◆ Exercise requirements
Word for word, write the records out again, but omit each picture.
START Record set
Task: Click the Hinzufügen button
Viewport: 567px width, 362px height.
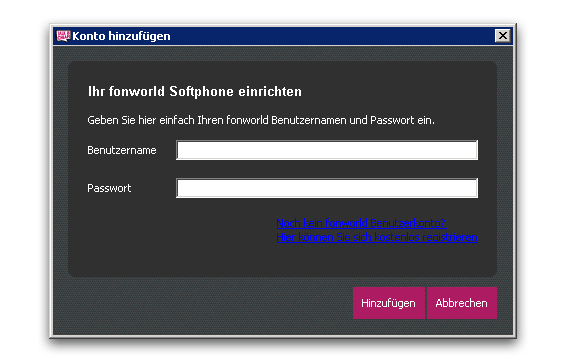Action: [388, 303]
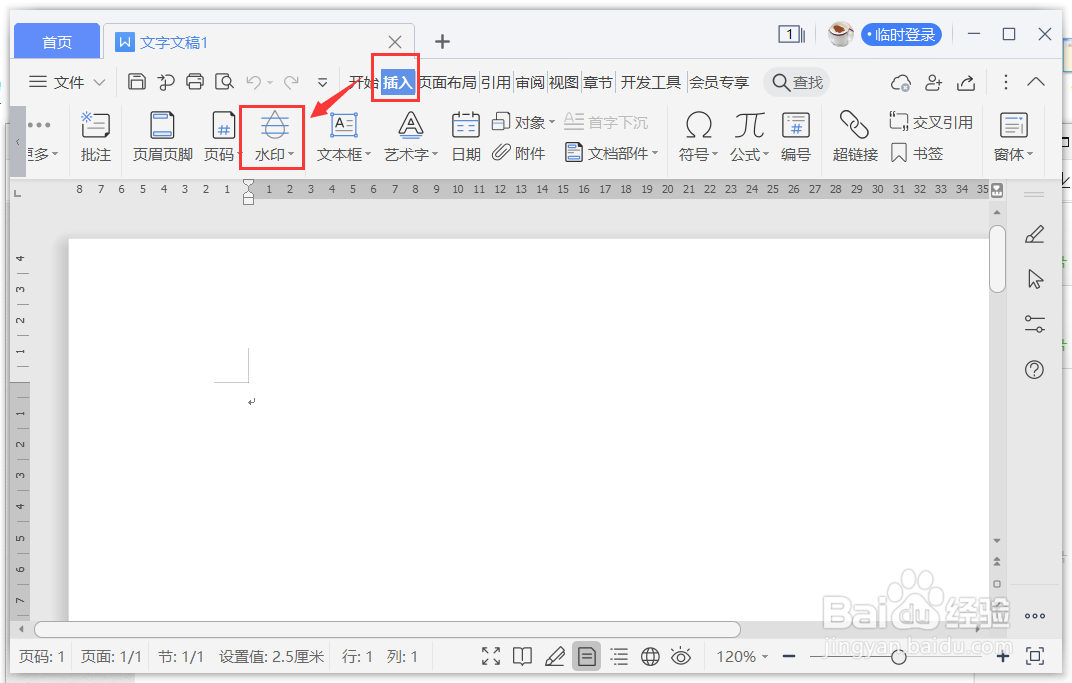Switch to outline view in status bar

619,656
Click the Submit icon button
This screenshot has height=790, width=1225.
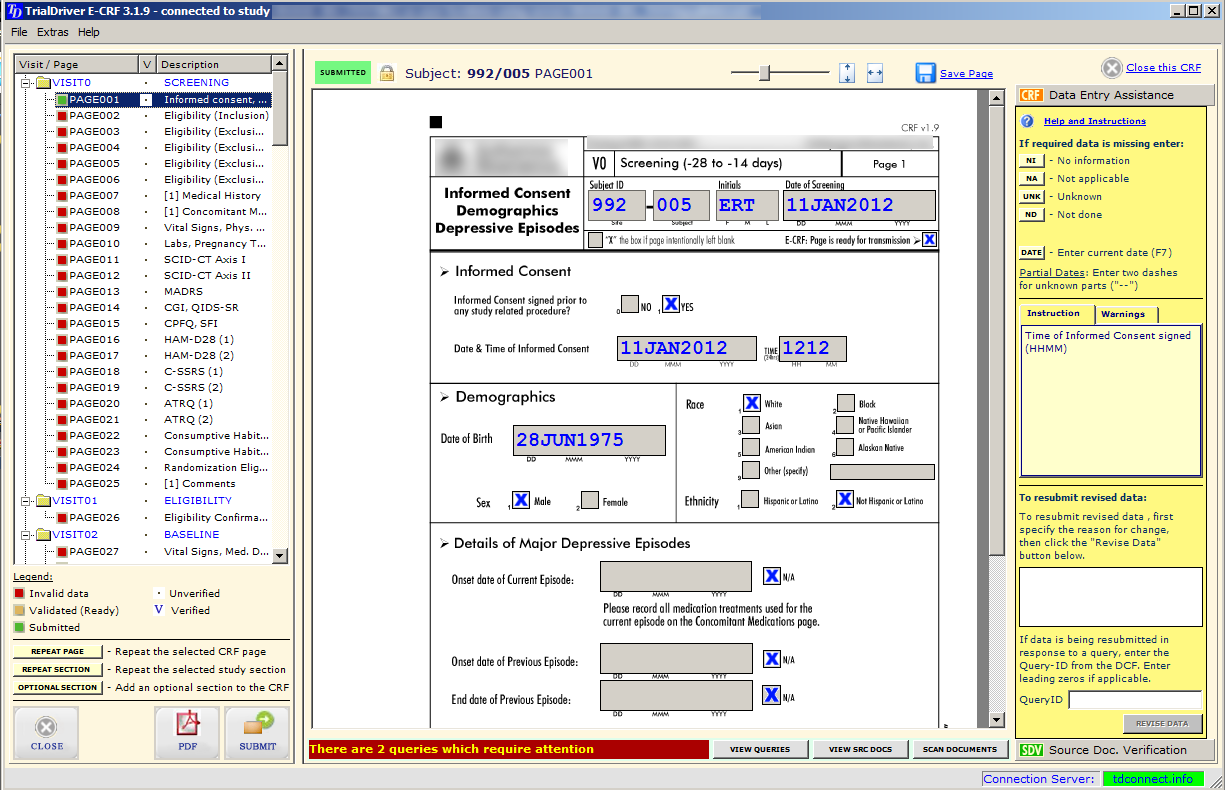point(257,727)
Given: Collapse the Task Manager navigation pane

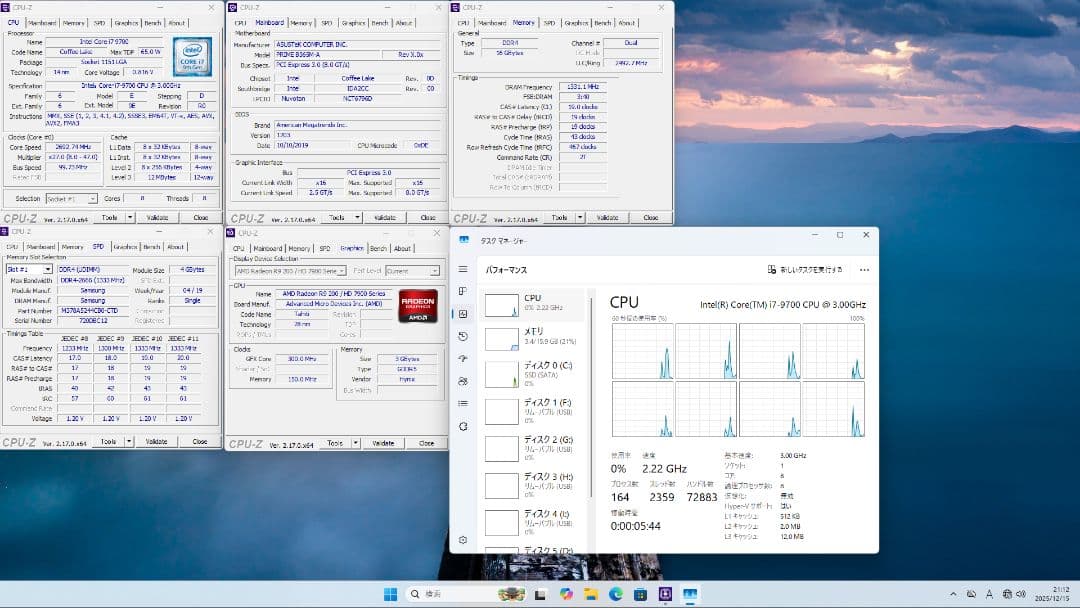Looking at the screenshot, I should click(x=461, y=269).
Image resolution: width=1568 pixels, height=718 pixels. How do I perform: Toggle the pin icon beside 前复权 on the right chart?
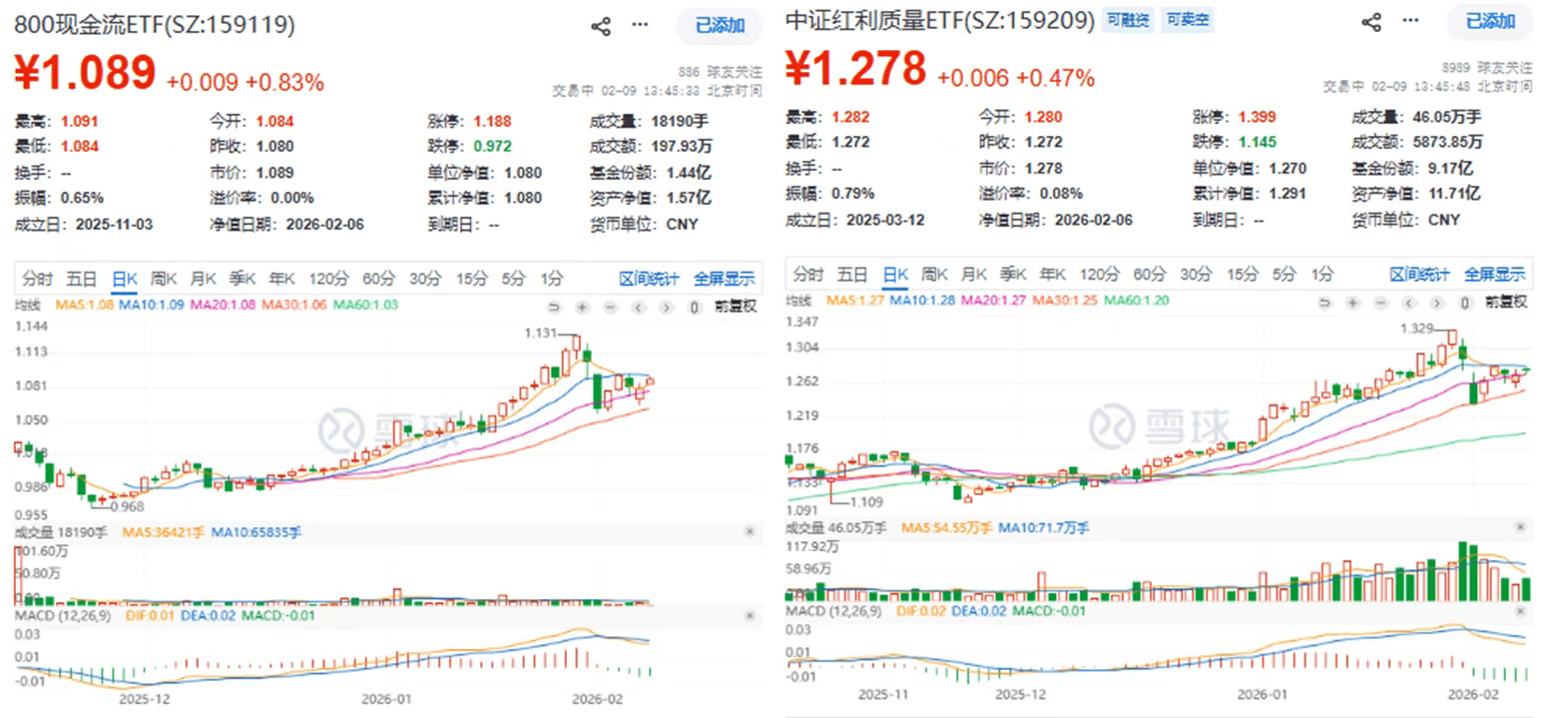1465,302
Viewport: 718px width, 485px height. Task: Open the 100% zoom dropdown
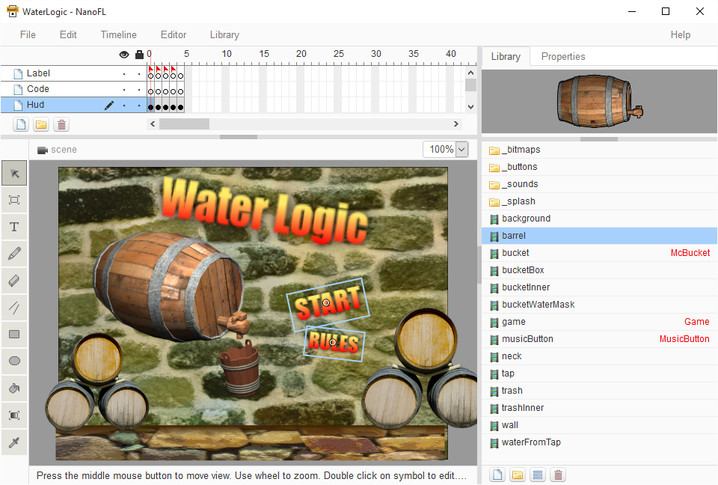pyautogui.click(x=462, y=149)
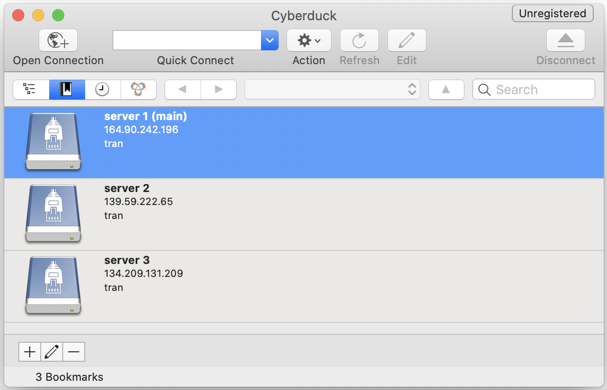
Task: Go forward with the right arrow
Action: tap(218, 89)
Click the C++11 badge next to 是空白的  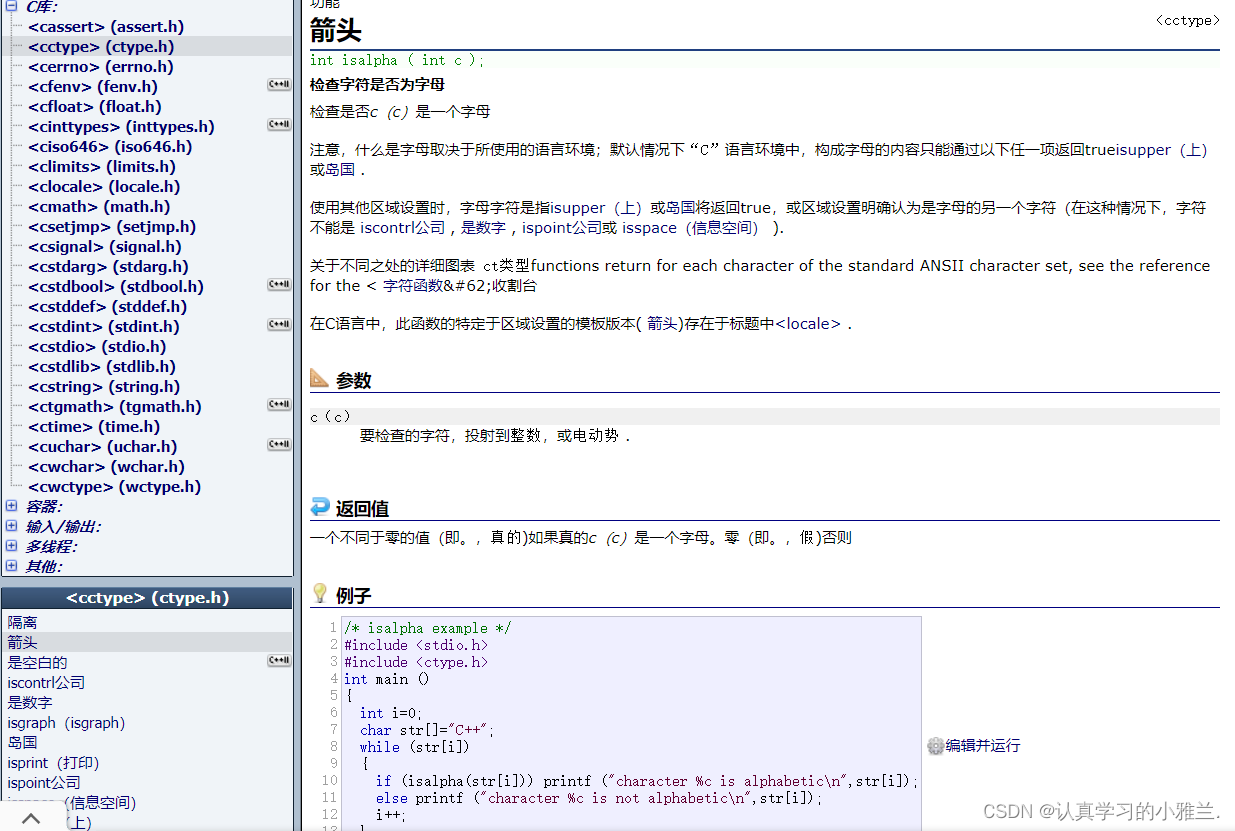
END Record set
◆ Written reply
Task: Click the Hinzufügen button
Viewport: 567px width, 362px height.
Action: [388, 303]
Switch to outline view in status bar

619,656
Click the Submit icon button
This screenshot has height=790, width=1225.
point(257,727)
Given: Collapse the Task Manager navigation pane

Looking at the screenshot, I should click(x=461, y=269).
Image resolution: width=1568 pixels, height=718 pixels. How do I perform: Toggle the pin icon beside 前复权 on the right chart?
1465,302
Viewport: 718px width, 485px height. Task: Open the 100% zoom dropdown
pyautogui.click(x=462, y=149)
Task: Go forward with the right arrow
Action: tap(218, 89)
Click the C++11 badge next to 是空白的  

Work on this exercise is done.